* [EXERCISE DESCRIPTION] Please reproduce every one of the rows below word for word, line by line, without changing anything.

## start LISTING

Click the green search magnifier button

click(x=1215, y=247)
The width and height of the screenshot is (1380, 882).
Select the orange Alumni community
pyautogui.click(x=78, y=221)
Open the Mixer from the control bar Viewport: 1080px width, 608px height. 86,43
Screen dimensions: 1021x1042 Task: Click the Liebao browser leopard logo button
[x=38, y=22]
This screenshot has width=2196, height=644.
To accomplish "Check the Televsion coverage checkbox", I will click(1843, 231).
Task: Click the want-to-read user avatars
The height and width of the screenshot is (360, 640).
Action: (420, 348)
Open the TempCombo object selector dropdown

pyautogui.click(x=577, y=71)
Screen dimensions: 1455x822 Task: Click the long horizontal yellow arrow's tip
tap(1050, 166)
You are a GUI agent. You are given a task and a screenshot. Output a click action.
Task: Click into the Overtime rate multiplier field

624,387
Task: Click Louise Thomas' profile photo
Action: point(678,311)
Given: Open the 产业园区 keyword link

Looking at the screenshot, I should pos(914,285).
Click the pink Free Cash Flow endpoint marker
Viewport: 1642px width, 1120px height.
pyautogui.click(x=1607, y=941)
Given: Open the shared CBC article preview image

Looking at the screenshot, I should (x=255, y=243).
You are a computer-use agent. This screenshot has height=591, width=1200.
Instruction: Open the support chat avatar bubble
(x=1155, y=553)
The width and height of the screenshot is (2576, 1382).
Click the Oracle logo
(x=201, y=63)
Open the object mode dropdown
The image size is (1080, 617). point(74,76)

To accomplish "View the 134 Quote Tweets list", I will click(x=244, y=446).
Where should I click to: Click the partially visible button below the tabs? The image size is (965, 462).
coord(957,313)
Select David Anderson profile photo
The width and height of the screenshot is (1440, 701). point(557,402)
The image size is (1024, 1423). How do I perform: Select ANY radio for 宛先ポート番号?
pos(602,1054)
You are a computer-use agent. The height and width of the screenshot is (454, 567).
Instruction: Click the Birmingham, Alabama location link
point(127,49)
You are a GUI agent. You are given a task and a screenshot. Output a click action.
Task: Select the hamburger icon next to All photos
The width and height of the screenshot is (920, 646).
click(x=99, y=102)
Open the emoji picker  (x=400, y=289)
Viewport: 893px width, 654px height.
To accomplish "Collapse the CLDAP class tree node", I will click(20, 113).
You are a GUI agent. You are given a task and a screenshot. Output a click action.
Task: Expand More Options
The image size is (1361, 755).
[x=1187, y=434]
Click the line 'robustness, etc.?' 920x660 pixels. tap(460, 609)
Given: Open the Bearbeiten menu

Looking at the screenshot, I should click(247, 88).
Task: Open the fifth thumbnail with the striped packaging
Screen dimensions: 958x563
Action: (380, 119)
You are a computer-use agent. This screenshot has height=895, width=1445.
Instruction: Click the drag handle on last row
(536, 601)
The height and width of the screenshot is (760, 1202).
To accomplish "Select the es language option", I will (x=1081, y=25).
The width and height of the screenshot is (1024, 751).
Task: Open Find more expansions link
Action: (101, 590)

## end LISTING

* [RESPONSE TO THIS TASK]
Click the green search magnifier button

click(x=1215, y=247)
The width and height of the screenshot is (1380, 882).
Select the orange Alumni community
pyautogui.click(x=78, y=221)
Open the Mixer from the control bar Viewport: 1080px width, 608px height. 86,43
Screen dimensions: 1021x1042 Task: Click the Liebao browser leopard logo button
[x=38, y=22]
This screenshot has width=2196, height=644.
To accomplish "Check the Televsion coverage checkbox", I will click(1843, 231).
Task: Click the want-to-read user avatars
The height and width of the screenshot is (360, 640).
Action: (420, 348)
Open the TempCombo object selector dropdown

pyautogui.click(x=577, y=71)
Screen dimensions: 1455x822 Task: Click the long horizontal yellow arrow's tip
tap(1050, 166)
You are a GUI agent. You are given a task and a screenshot. Output a click action.
Task: Click into the Overtime rate multiplier field

624,387
Task: Click Louise Thomas' profile photo
Action: point(678,311)
Given: Open the 产业园区 keyword link

Looking at the screenshot, I should pos(914,285).
Click the pink Free Cash Flow endpoint marker
Viewport: 1642px width, 1120px height.
pyautogui.click(x=1607, y=941)
Given: Open the shared CBC article preview image

Looking at the screenshot, I should (x=255, y=243).
You are a computer-use agent. This screenshot has height=591, width=1200.
Instruction: Open the support chat avatar bubble
(x=1155, y=553)
The width and height of the screenshot is (2576, 1382).
Click the Oracle logo
(x=201, y=63)
Open the object mode dropdown
The image size is (1080, 617). point(74,76)

To accomplish "View the 134 Quote Tweets list", I will click(x=244, y=446).
Where should I click to: Click the partially visible button below the tabs? The image size is (965, 462).
coord(957,313)
Select David Anderson profile photo
The width and height of the screenshot is (1440, 701). point(557,402)
The image size is (1024, 1423). How do I perform: Select ANY radio for 宛先ポート番号?
pos(602,1054)
You are a computer-use agent. The height and width of the screenshot is (454, 567).
Instruction: Click the Birmingham, Alabama location link
point(127,49)
You are a GUI agent. You are given a task and a screenshot. Output a click action.
Task: Select the hamburger icon next to All photos
The width and height of the screenshot is (920, 646).
click(x=99, y=102)
Open the emoji picker  (x=400, y=289)
Viewport: 893px width, 654px height.
To accomplish "Collapse the CLDAP class tree node", I will click(20, 113).
You are a GUI agent. You are given a task and a screenshot. Output a click action.
Task: Expand More Options
The image size is (1361, 755).
[x=1187, y=434]
Click the line 'robustness, etc.?' 920x660 pixels. tap(460, 609)
Given: Open the Bearbeiten menu

Looking at the screenshot, I should click(247, 88).
Task: Open the fifth thumbnail with the striped packaging
Screen dimensions: 958x563
Action: (380, 119)
You are a computer-use agent. This screenshot has height=895, width=1445.
Instruction: Click the drag handle on last row
(536, 601)
The height and width of the screenshot is (760, 1202).
To accomplish "Select the es language option", I will (x=1081, y=25).
The width and height of the screenshot is (1024, 751).
Task: Open Find more expansions link
Action: (101, 590)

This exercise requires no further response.